Niggemann, Bernd via use-livecode
In reply to this post by Niggemann, Bernd via use-livecode
Folks:
I’ve been working on a sample stack to demonstrate encryption, best practices (as far as I can determine).
The online lessons are not adequate for a robust solution to this vital security issue. I’ve posted a demo stack at: http://earthlearningsolutions.org/google-static-maps-demo/ <http://earthlearningsolutions.org/google-static-maps-demo/>  This stack has benefited from feedback and ideas from folks on this list. Feedback is welcome.

This stack generates a random iv vector and uses AES-256 encryption to encode an array containing commands for interaction with a mySQL server. The server side php script that decodes the data and encodes the returned response is included.

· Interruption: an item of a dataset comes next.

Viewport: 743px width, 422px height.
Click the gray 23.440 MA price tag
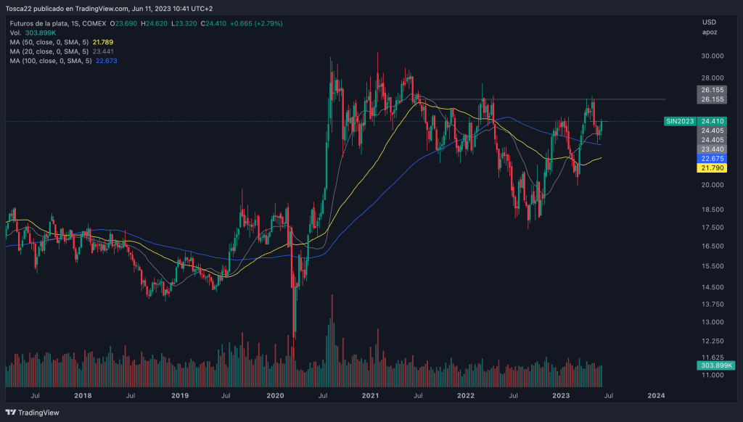point(711,149)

On thing I am still unsure about is the best way to generate a random string of characters that I use for the random IV (initialization vector) that is used for the encryption. I’ve included some code below, which is used to encrypt and decrypt the data sent and returned from the server. The encode and decode scripts are put into the launcher, or stack that is created when a standalone or mobile version is built.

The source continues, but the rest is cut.